Objective =>
Rewrite all of the material below as a numbered list, leaving out any blank lines.

___ Input material ___

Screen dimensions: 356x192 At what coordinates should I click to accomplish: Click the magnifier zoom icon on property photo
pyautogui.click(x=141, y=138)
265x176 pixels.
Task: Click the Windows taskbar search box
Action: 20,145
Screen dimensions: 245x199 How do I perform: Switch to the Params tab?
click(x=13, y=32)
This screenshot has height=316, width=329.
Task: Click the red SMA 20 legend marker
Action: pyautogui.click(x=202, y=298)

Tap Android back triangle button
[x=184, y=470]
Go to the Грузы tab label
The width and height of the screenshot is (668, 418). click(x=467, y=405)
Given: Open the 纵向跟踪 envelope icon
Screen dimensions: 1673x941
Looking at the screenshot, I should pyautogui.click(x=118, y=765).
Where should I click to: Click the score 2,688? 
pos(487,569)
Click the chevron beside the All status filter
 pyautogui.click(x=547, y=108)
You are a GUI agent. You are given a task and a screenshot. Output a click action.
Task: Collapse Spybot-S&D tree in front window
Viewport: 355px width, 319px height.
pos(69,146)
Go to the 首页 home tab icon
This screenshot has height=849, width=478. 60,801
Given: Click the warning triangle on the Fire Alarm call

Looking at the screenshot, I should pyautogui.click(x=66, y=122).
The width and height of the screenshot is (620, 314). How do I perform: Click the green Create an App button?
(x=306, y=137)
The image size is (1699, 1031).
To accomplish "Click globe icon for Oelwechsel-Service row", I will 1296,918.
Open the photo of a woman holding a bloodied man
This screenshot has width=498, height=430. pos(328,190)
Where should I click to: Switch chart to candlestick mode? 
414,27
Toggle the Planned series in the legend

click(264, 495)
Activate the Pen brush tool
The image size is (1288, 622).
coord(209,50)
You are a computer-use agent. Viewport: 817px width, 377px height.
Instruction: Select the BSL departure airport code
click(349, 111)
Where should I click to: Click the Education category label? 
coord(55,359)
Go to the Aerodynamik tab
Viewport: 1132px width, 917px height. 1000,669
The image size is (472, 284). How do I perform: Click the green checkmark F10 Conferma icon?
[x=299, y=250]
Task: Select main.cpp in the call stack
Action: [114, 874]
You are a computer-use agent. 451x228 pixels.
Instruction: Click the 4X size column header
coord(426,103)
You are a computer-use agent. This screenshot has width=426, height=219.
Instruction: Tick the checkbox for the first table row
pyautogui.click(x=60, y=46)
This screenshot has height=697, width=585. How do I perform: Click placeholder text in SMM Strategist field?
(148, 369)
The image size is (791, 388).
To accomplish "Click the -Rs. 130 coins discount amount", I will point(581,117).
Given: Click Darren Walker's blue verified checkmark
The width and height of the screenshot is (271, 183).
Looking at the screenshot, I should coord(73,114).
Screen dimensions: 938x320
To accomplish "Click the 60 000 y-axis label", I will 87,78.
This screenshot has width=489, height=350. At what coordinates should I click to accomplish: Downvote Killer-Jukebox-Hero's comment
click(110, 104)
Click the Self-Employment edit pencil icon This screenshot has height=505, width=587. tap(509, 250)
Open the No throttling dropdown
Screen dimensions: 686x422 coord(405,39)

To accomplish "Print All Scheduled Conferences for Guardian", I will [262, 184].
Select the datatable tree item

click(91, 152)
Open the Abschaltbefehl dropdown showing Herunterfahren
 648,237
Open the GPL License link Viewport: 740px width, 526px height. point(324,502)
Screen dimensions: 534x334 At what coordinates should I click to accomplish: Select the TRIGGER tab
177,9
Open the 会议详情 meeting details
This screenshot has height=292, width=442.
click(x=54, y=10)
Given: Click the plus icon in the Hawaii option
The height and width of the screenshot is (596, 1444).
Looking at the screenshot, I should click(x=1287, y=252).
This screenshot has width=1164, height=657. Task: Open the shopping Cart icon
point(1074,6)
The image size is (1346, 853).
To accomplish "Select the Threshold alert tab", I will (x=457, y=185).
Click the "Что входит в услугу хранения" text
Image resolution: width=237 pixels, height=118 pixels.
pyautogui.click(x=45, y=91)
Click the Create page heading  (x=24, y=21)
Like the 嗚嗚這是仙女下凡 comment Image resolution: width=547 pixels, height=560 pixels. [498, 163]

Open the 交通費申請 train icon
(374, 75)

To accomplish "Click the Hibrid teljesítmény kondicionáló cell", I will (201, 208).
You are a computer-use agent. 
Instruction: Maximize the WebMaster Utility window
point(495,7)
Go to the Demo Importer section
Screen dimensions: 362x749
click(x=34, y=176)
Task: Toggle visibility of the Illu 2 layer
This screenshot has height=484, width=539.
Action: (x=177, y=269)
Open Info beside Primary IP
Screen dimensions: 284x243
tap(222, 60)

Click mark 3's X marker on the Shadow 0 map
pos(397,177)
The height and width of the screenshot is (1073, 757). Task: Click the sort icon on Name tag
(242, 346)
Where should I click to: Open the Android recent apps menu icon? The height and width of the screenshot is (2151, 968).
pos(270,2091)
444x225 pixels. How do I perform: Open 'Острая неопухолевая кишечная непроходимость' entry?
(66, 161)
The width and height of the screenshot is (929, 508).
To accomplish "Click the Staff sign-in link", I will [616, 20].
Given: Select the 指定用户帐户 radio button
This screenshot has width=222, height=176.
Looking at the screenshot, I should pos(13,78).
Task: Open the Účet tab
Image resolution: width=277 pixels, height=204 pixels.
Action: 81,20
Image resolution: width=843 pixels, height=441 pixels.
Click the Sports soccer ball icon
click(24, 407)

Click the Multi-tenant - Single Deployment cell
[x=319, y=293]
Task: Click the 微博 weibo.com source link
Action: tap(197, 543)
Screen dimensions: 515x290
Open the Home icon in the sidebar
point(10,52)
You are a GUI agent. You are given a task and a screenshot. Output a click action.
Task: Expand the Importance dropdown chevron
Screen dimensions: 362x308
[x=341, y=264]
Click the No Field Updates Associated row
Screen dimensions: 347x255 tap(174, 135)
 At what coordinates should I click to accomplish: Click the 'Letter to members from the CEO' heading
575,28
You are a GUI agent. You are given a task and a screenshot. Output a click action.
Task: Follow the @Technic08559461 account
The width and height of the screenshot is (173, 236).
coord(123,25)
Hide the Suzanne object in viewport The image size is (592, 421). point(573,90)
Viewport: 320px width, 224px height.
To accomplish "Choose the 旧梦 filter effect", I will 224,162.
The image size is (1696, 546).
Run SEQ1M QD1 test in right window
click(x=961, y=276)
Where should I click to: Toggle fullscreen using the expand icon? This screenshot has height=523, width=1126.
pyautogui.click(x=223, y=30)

___

Exercise result =>
1. Screen dimensions: 356x192 At what coordinates should I click to accomplish: Click the magnifier zoom icon on property photo
2. pyautogui.click(x=141, y=138)
3. 265x176 pixels.
4. Task: Click the Windows taskbar search box
5. Action: 20,145
6. Screen dimensions: 245x199 How do I perform: Switch to the Params tab?
7. click(x=13, y=32)
8. This screenshot has height=316, width=329.
9. Task: Click the red SMA 20 legend marker
10. Action: pyautogui.click(x=202, y=298)
11. Tap Android back triangle button
12. [x=184, y=470]
13. Go to the Грузы tab label
14. The width and height of the screenshot is (668, 418). click(x=467, y=405)
15. Given: Open the 纵向跟踪 envelope icon
16. Screen dimensions: 1673x941
17. Looking at the screenshot, I should pyautogui.click(x=118, y=765).
18. Where should I click to: Click the score 2,688? 
19. pos(487,569)
20. Click the chevron beside the All status filter
21.  pyautogui.click(x=547, y=108)
22. You are a GUI agent. You are given a task and a screenshot. Output a click action.
23. Task: Collapse Spybot-S&D tree in front window
24. Viewport: 355px width, 319px height.
25. pos(69,146)
26. Go to the 首页 home tab icon
27. This screenshot has height=849, width=478. 60,801
28. Given: Click the warning triangle on the Fire Alarm call
29. Looking at the screenshot, I should pyautogui.click(x=66, y=122).
30. The width and height of the screenshot is (620, 314). How do I perform: Click the green Create an App button?
31. (x=306, y=137)
32. The image size is (1699, 1031).
33. To accomplish "Click globe icon for Oelwechsel-Service row", I will 1296,918.
34. Open the photo of a woman holding a bloodied man
35. This screenshot has width=498, height=430. pos(328,190)
36. Where should I click to: Switch chart to candlestick mode? 
37. 414,27
38. Toggle the Planned series in the legend
39. click(264, 495)
40. Activate the Pen brush tool
41. The image size is (1288, 622).
42. coord(209,50)
43. You are a computer-use agent. Viewport: 817px width, 377px height.
44. Instruction: Select the BSL departure airport code
45. click(349, 111)
46. Where should I click to: Click the Education category label? 
47. coord(55,359)
48. Go to the Aerodynamik tab
49. Viewport: 1132px width, 917px height. 1000,669
50. The image size is (472, 284). How do I perform: Click the green checkmark F10 Conferma icon?
51. [x=299, y=250]
52. Task: Select main.cpp in the call stack
53. Action: [114, 874]
54. You are a computer-use agent. 451x228 pixels.
55. Instruction: Click the 4X size column header
56. coord(426,103)
57. You are a computer-use agent. This screenshot has width=426, height=219.
58. Instruction: Tick the checkbox for the first table row
59. pyautogui.click(x=60, y=46)
60. This screenshot has height=697, width=585. How do I perform: Click placeholder text in SMM Strategist field?
61. (148, 369)
62. The image size is (791, 388).
63. To accomplish "Click the -Rs. 130 coins discount amount", I will point(581,117).
64. Given: Click Darren Walker's blue verified checkmark
65. The width and height of the screenshot is (271, 183).
66. Looking at the screenshot, I should coord(73,114).
67. Screen dimensions: 938x320
68. To accomplish "Click the 60 000 y-axis label", I will 87,78.
69. This screenshot has width=489, height=350. At what coordinates should I click to accomplish: Downvote Killer-Jukebox-Hero's comment
70. click(110, 104)
71. Click the Self-Employment edit pencil icon This screenshot has height=505, width=587. tap(509, 250)
72. Open the No throttling dropdown
73. Screen dimensions: 686x422 coord(405,39)
74. To accomplish "Print All Scheduled Conferences for Guardian", I will [262, 184].
75. Select the datatable tree item
76. click(91, 152)
77. Open the Abschaltbefehl dropdown showing Herunterfahren
78.  648,237
79. Open the GPL License link Viewport: 740px width, 526px height. point(324,502)
80. Screen dimensions: 534x334 At what coordinates should I click to accomplish: Select the TRIGGER tab
81. 177,9
82. Open the 会议详情 meeting details
83. This screenshot has height=292, width=442.
84. click(x=54, y=10)
85. Given: Click the plus icon in the Hawaii option
86. The height and width of the screenshot is (596, 1444).
87. Looking at the screenshot, I should click(x=1287, y=252).
88. This screenshot has width=1164, height=657. Task: Open the shopping Cart icon
89. point(1074,6)
90. The image size is (1346, 853).
91. To accomplish "Select the Threshold alert tab", I will (x=457, y=185).
92. Click the "Что входит в услугу хранения" text
93. Image resolution: width=237 pixels, height=118 pixels.
94. pyautogui.click(x=45, y=91)
95. Click the Create page heading  (x=24, y=21)
96. Like the 嗚嗚這是仙女下凡 comment Image resolution: width=547 pixels, height=560 pixels. [498, 163]
97. Open the 交通費申請 train icon
98. (374, 75)
99. To accomplish "Click the Hibrid teljesítmény kondicionáló cell", I will (201, 208).
100. You are a computer-use agent. 
101. Instruction: Maximize the WebMaster Utility window
102. point(495,7)
103. Go to the Demo Importer section
104. Screen dimensions: 362x749
105. click(x=34, y=176)
106. Task: Toggle visibility of the Illu 2 layer
107. This screenshot has height=484, width=539.
108. Action: (x=177, y=269)
109. Open Info beside Primary IP
110. Screen dimensions: 284x243
111. tap(222, 60)
112. Click mark 3's X marker on the Shadow 0 map
113. pos(397,177)
114. The height and width of the screenshot is (1073, 757). Task: Click the sort icon on Name tag
115. (242, 346)
116. Where should I click to: Open the Android recent apps menu icon? The height and width of the screenshot is (2151, 968).
117. pos(270,2091)
118. 444x225 pixels. How do I perform: Open 'Острая неопухолевая кишечная непроходимость' entry?
119. (66, 161)
120. The width and height of the screenshot is (929, 508).
121. To accomplish "Click the Staff sign-in link", I will [616, 20].
122. Given: Select the 指定用户帐户 radio button
123. This screenshot has width=222, height=176.
124. Looking at the screenshot, I should pos(13,78).
125. Task: Open the Účet tab
126. Image resolution: width=277 pixels, height=204 pixels.
127. Action: 81,20
128. Image resolution: width=843 pixels, height=441 pixels.
129. Click the Sports soccer ball icon
130. click(24, 407)
131. Click the Multi-tenant - Single Deployment cell
132. [x=319, y=293]
133. Task: Click the 微博 weibo.com source link
134. Action: tap(197, 543)
135. Screen dimensions: 515x290
136. Open the Home icon in the sidebar
137. point(10,52)
138. You are a GUI agent. You are given a task and a screenshot. Output a click action.
139. Task: Expand the Importance dropdown chevron
140. Screen dimensions: 362x308
141. [x=341, y=264]
142. Click the No Field Updates Associated row
143. Screen dimensions: 347x255 tap(174, 135)
144.  At what coordinates should I click to accomplish: Click the 'Letter to members from the CEO' heading
145. 575,28
146. You are a GUI agent. You are given a task and a screenshot. Output a click action.
147. Task: Follow the @Technic08559461 account
148. The width and height of the screenshot is (173, 236).
149. coord(123,25)
150. Hide the Suzanne object in viewport The image size is (592, 421). point(573,90)
151. Viewport: 320px width, 224px height.
152. To accomplish "Choose the 旧梦 filter effect", I will 224,162.
153. The image size is (1696, 546).
154. Run SEQ1M QD1 test in right window
155. click(x=961, y=276)
156. Where should I click to: Toggle fullscreen using the expand icon? This screenshot has height=523, width=1126.
157. pyautogui.click(x=223, y=30)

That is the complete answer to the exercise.